09/06/09

"¡Y se disfrazaban de mujer!"

Ya eran las ocho de la mañana cuando el ruido de una bocina me obligó a salir de la cama.

En la calle se paseaba un automóvil más viejo que mi abuela. Daba, mediante un perífono, una noticia sensacionalista por demás.

“Aparentaban ser todos unos hombres frente a sus vecinos… ¡pero por las noches se disfrazaban de mujer! Entérese, traigo la noticia con retrato para que los conozca. La noticia con fotografía de estos ‘mujercitos’ que se prostituían por la noche y engañaban a sus clientes”.

Algo así. El caso es que durante más de una hora el carro anduvo deambulando por la colonia donde vivo. Su misión prácticamente era terminar de vender los periódicos para todo aquel público morboso que decidía enterarse de la noticia.

Yo me enteré porque de por sí leo los periódicos. No es justificación pero así fue. La verdad es que en la fotografía del periódico no se apreciaban bien los rostros de estas personas; un total de 12 travestis detenidos.
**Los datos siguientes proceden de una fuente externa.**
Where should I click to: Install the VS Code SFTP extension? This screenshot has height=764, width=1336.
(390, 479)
En el desarrollo de la nota se argumenta que el operativo realizado por la policía municipal de Jiutepec (en Morelos, México), se ejecutó porque varios vecinos circundantes al boulevard Cuauhnáhuac se quejaron del “acoso” de varios travestis con menores de edad.

Otra razón es que prácticamente “se habían adueñado del lugar”. Yo no sé qué tan eficiente sean los dichosos operativos. Yo vivo demasiado lejos del lugar de los acontecimientos. Por las noches a fuerza tengo que pasar por ese lugar pues es entrada hacia la colonia.
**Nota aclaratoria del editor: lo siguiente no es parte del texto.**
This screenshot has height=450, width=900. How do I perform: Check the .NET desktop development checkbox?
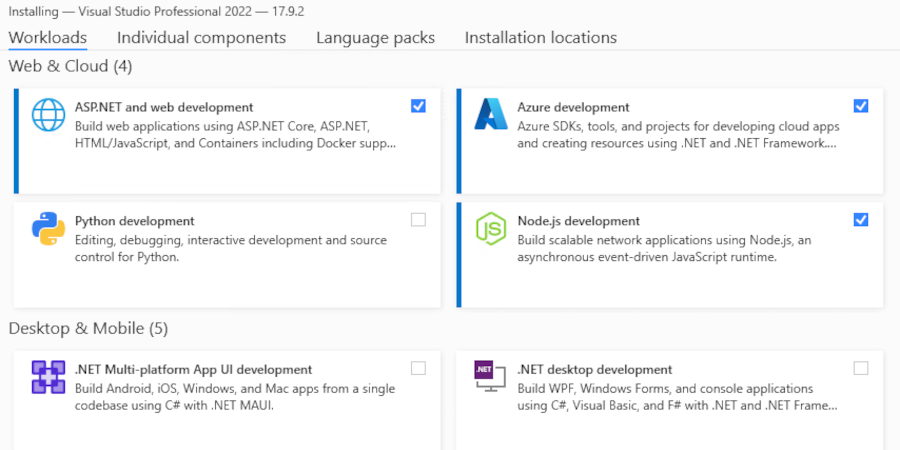pos(861,368)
Yo los he visto. Antes, incluso, cuando el señor al que le compro los periódicos abría su negocio a las ocho de la mañana, ahí en la calle había varios travestis continuando en el trabajo. Dejaron de hacer presencia cuando varias mamás se quejaron, supuestamente, porque representaban un “pésimo” ejemplo para los niños que por ahí circulan a diario hacia la escuela.

En otra ocasión me tocó saludar a uno que estaba demasiado alto. Me pidió de favor que le prestara una pluma porque quería anotar un número telefónico. Me dijo: gracias, corazón. Y le devolví una sonrisa.

Además, frente a mi casa vivía antes un muchacho de nombre Guillermo que por las noches se ponía peluca porque trabajaba de “mesera”, según él. Un día, entrada la noche, varios sujetos lo golpearon de una manera salvaje hasta que otros vecinos acudieron a auxiliarlo.

Un domingo, hace unos años, fui a una carnicería a comprar chicharrón. A mitad del camino vi que arriba de una patrulla de la policía local estaban dos personas: un hombre sin camisa, borracho. Y a su lado estaba, aparentemente, una mujer; que en realidad era un hombre pues.

No sé realmente qué estaba pasando en esos momentos, pero me di cuenta que algunas policías mujeres llamaban por radio a quién sabe quién. Los vecinos estaban atentos al “espectáculo” del travesti porque únicamente lanzaba groserías a todos e intentaba bajarse de la camioneta pero de inmediato era detenida.

Y de entre la multitud se escuchó: Dejen al borracho, pero llévense al puto nada más. Acto seguido varias risas se escucharon. Y acto seguido el borracho bajó de la camioneta, pero no el travesti.

Así las cosas en este mundo. Me iré a dormir, quizá mañana el carro regrese nuevamente a la colonia con una noticia muchísimo mejor.

***
Ando de plácemes porque este día, maravilloso 9 de junio, agrego un año más a mi jocosa vida.